Symptomatology and how symptoms manifest in acute stress disorder and adjustment disorder

In order to be diagnosed with acute stress disorder, an individual needs to have, first, experienced a traumatic event and, second, have at least one symptom of re-experiencing that traumatic event. The possible symptoms of re-experiencing include the following:

  1. Recurring thoughts
  2. Images
  3. Nightmares
  4. Flashbacks
  5. Intense emotional distress when reminded of the trauma or triggered

An individual must also display avoidance of any reminders of the traumatic event or avoidance of thoughts related to the traumatic event.  

With acute stress disorder, there must also be symptoms of increased anxiety or arousal, including:

  1. Sleep issues
  2. Irritability
  3. Poor concentration
  4. Hypervigilance 
  5. Being startled easily

In order to be diagnosed with acute stress disorder, individuals must experience symptoms that are severe enough to interfere with daily function or cause significant distress. Acute stress disorder also requires that the person have three of the five dissociative symptoms during the traumatic event or immediately after, including:

  1. Numbing/detachment
  2. Reduced awareness of one’s surroundings
  3. Derealization
  4. Depersonalization
  5. Dissociative amnesia 

In order to be diagnosed with an adjustment disorder, an individual must display emotional and behavioral symptoms in response to clearly identifiable stress or stressors. 

Symptoms must cause marked distress that is disproportionate to the intensity or severity of the trigger or stressor. It must also cause significant impairment in daily life occupational or social function.

Symptoms can include:

  • Depressed mood, including feelings of hopelessness, tearfulness, and low mood.
  • Anxiety, including feelings of dominant nervousness, separation anxiety, worry, or jitteriness. 
acute stress disorder treatment

Treatment approaches and prognosis for adjustment disorder vs acute stress disorder

The most common treatment for acute stress disorder is a trauma-focused form of CBT. This type of treatment generally involves some type of exposure therapy to change the way in which individuals have stored traumatic memories and the way those memories excite fear. This type of treatment helps to disrupt any cognitive distortions and provides better management of symptoms. Coping skills and emotional regulation can be complementary, holistic treatments as well.

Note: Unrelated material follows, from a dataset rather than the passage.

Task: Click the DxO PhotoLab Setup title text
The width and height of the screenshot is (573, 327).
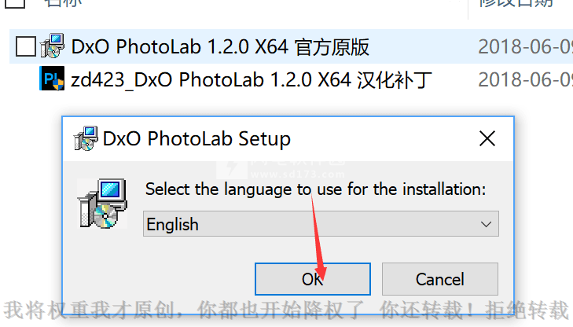Action: (197, 139)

The sooner an individual gets treatment for acute stress disorder, the more likely they are to prevent the acute stress disorder from becoming PTSD.  

Treatment for adjustment disorder is very similar to acute stress disorder and centers on cognitive behavioral therapy. But it can also extend to family therapy if the entire family is affected by the behavioral and emotional symptoms. Therapy can help provide:

  • Impulse control
  • Stress management skills
  • Anger management skills
  • Communication skills
  • Problem-solving skills
  • Coping skills
  • Emotional regulation skills

Individuals who participate in therapy and build things like age-appropriate coping skills can develop the resilience they need to reduce the impact of any new stressors or triggers moving forward and will have a positive prognosis.

Acute stress vs adjustment disorder in daily life

When struggling with acute stress vs adjustment disorder, the impact on daily life is still something that has to be managed. If you are dealing with either disorder, consider these tips:

  1. First, be honest with your friends and family. They can attend support groups or do research to learn how best to support you in your time of need. 
  2. Second, practice self-care. No matter the treatment you get, self-care is essential to building coping skills and emotional regulation skills that can help you manage stress. 

Summing Up

Overall, with acute stress disorder vs adjustment disorder, you struggle with similar symptoms, but differences in stressors, onset, and treatment. If you are struggling with either condition, it’s imperative that you seek emotional help if needed. In some cases, the symptoms might go away on their own once the source of stress is resolved, but if they linger, don’t be afraid to reach out for help.